Black glass bottles would have been hand blown, unlike the bottles of today that are machine-made. These days these old bottles have become very desirable collector’s items, and they can fetch a few quid in their original state. 

Why did they use black glass?

The reason for using black glass in bottle making was to protect the contents from degrading when exposed to direct sunlight, which meant the contents would have a longer shelf life. This black glass came in all different shapes and sizes and was primarily used for beer, ale and spirits. It was also used for other things like snuff bottles, ink bottles, mineral water and even some medicine bottles.   

Black glass was rarely used for any type of food storage, but the reason for that is not known. In the late 1800s, black glass bottles started to be replaced with other lighter coloured bottles, but there were companies still using black glass bottles (for soda) up until the 1930s

How did they get different colours of glass?

All glass is made pretty much in the same way, but if you wanted a coloured bottle, you could add specific ingredients into the manufacturing process, resulting in the glass being a different colour. 

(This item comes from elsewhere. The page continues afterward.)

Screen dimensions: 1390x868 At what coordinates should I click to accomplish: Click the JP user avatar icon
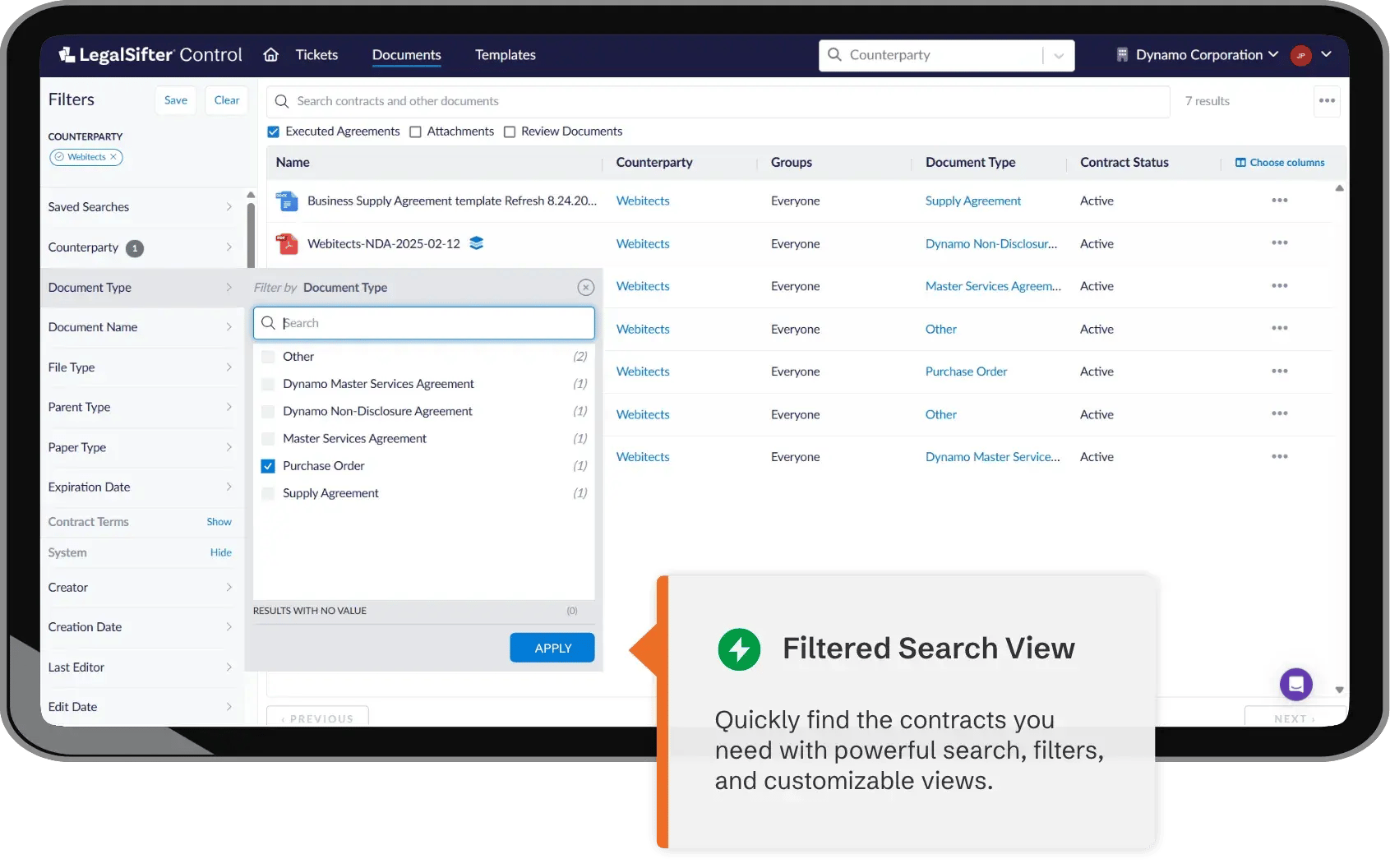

For example, with blue glass (known as cobalt blue), they added cobalt oxide to the process, making it a beautiful deep blue colour. Adding carbon or nickel would produce brown glass, and adding selenium, copper, or gold would make red glass.

Is Black Seaglass Rare?

Yes, black seaglass is very rare, with blue, red, brown and purple being the rarest of black seaglass, so if you do find it count yourself lucky!. 

Where can you find black seaglass?

There are beaches where you can still find lots of black seaglass like Seaham, for example, or places that would have seen a lot of traffic back in the day, like beaches next to old harbours. When we visited Seaham hall beach the other week, we found quite a few small pieces of black seaglass in teal, purple, blue and green.

It is hard to find black seaglass in Seaham, though, because they just look like all the other pebbles; you definitely do need to have an eye for it. One lady we spoke with at Seaham had told us she hadn’t found any seaglass. She said I just kept finding these pebbles. I noticed as I was talking to her that it wasn’t a pebble she was holding; it was a massive piece of black seaglass. 

I said, don’t be too disappointed you actually have a piece in your hand; she was shocked as she hadn’t heard of black seaglass. I told her to get her phone out and put the camera on, she put the glass over the light, and sure enough, it was bright green. She seemed excited about this and went in search of more.

How do you find black seaglass?

I find the best way to find black seaglass is about an hour or so after the tide has gone out; the glass tends to stay quite shiny, the pebbles start to dry off, making it stand out more than the pebbles. 

If you are in doubt, whether you have a piece or not, get your phone out and shine a light through it to check, or do what I do and just whack it in your bag and hope for the best. I kind of like it to be a surprise for when I get home and sort through my finds; it’s like finding treasure all over again.

Like anything else you find on the beach, once you get an eye for finding black seaglass, it is then relatively easy to pick it out. Finding your first piece can sometimes be quite challenging, though, so don’t give up.